● **Exercise description**: Restate word for word each line from the one containing "Given: Select the Parameters tab" through the end of the material, and nothing more. Drop every picture.

•••

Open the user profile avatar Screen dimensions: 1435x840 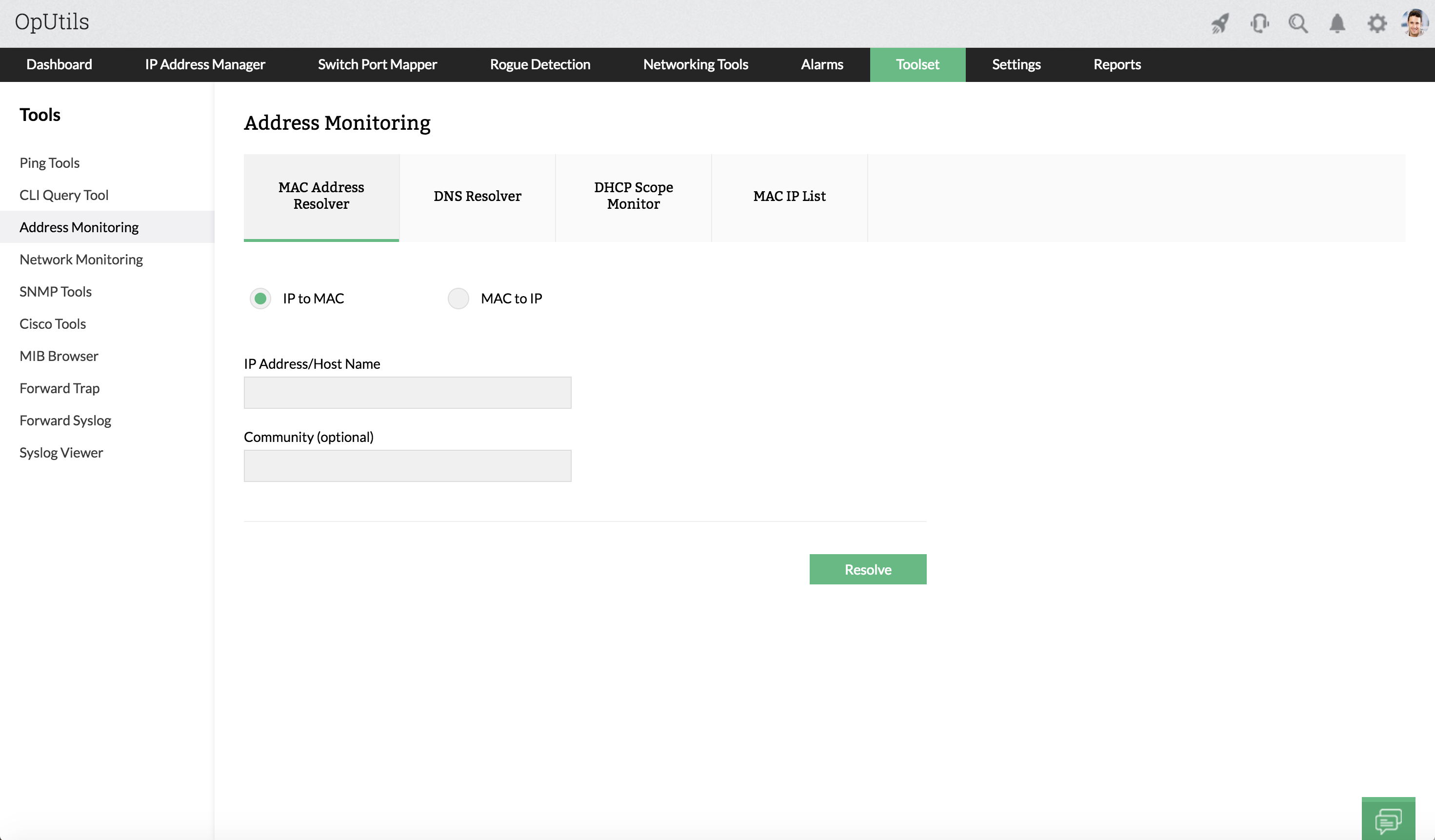1415,23
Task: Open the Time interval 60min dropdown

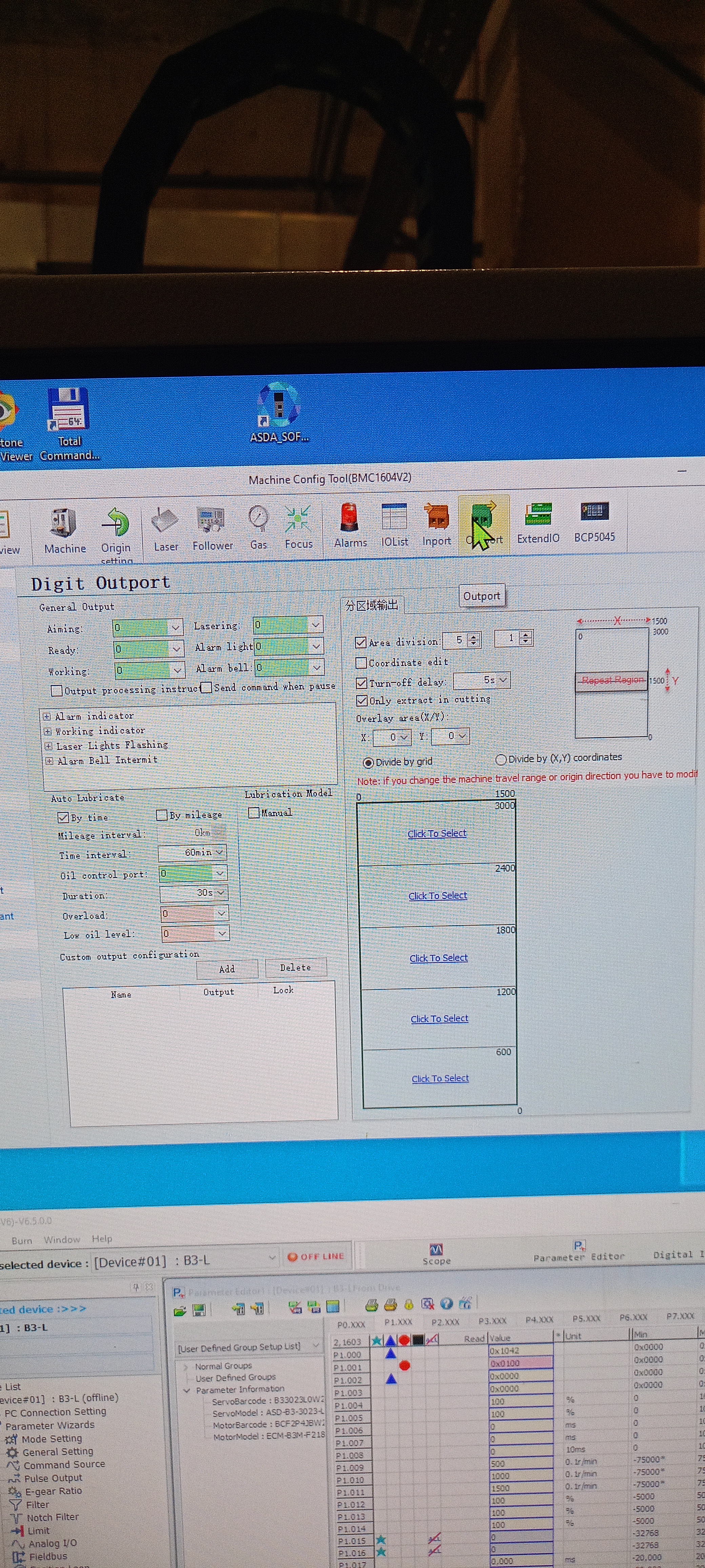Action: [219, 852]
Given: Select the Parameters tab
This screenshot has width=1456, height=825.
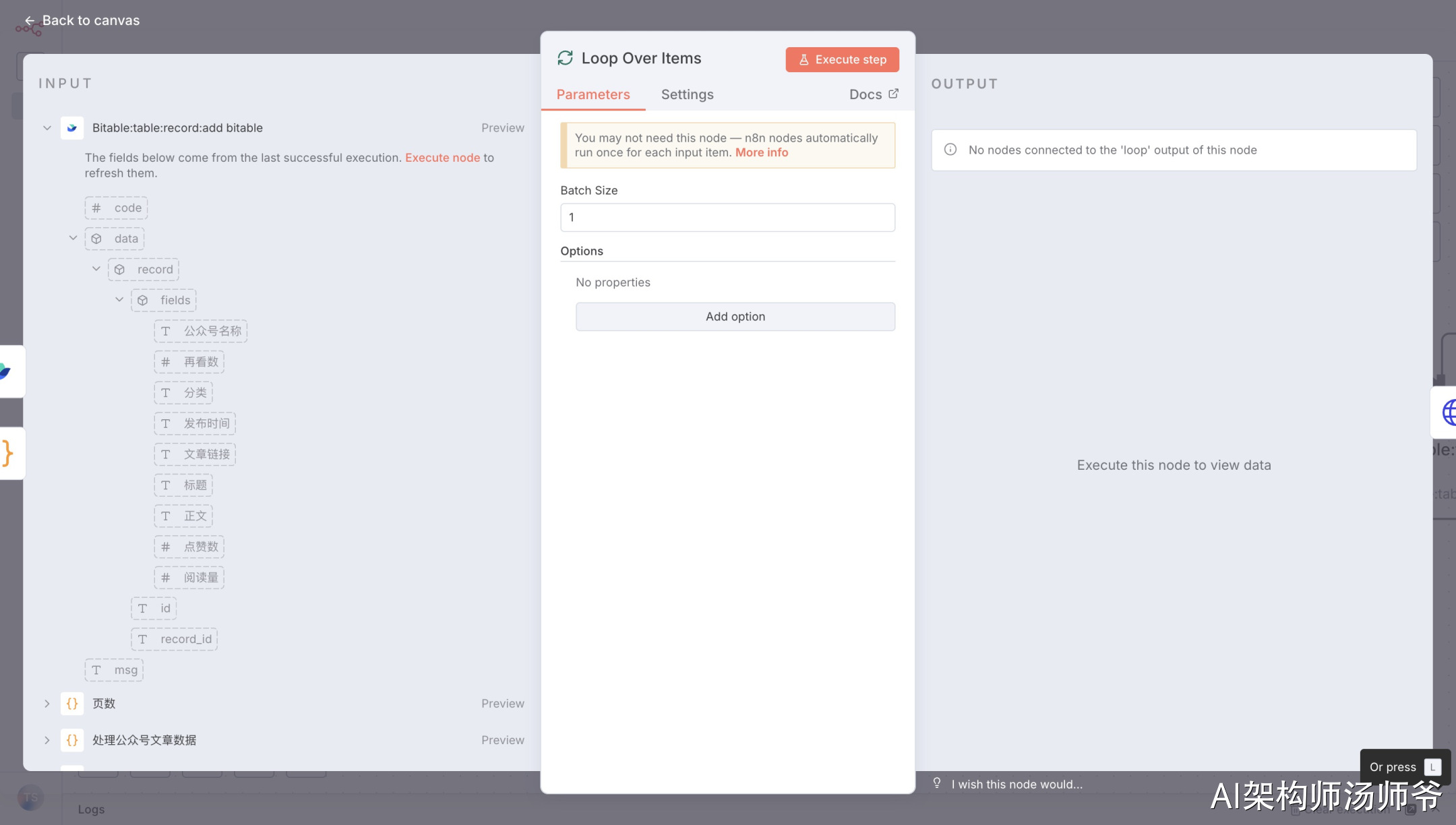Looking at the screenshot, I should pyautogui.click(x=593, y=94).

•••

● **Task answer**:
Given: Select the Parameters tab
This screenshot has width=1456, height=825.
Looking at the screenshot, I should pyautogui.click(x=593, y=94).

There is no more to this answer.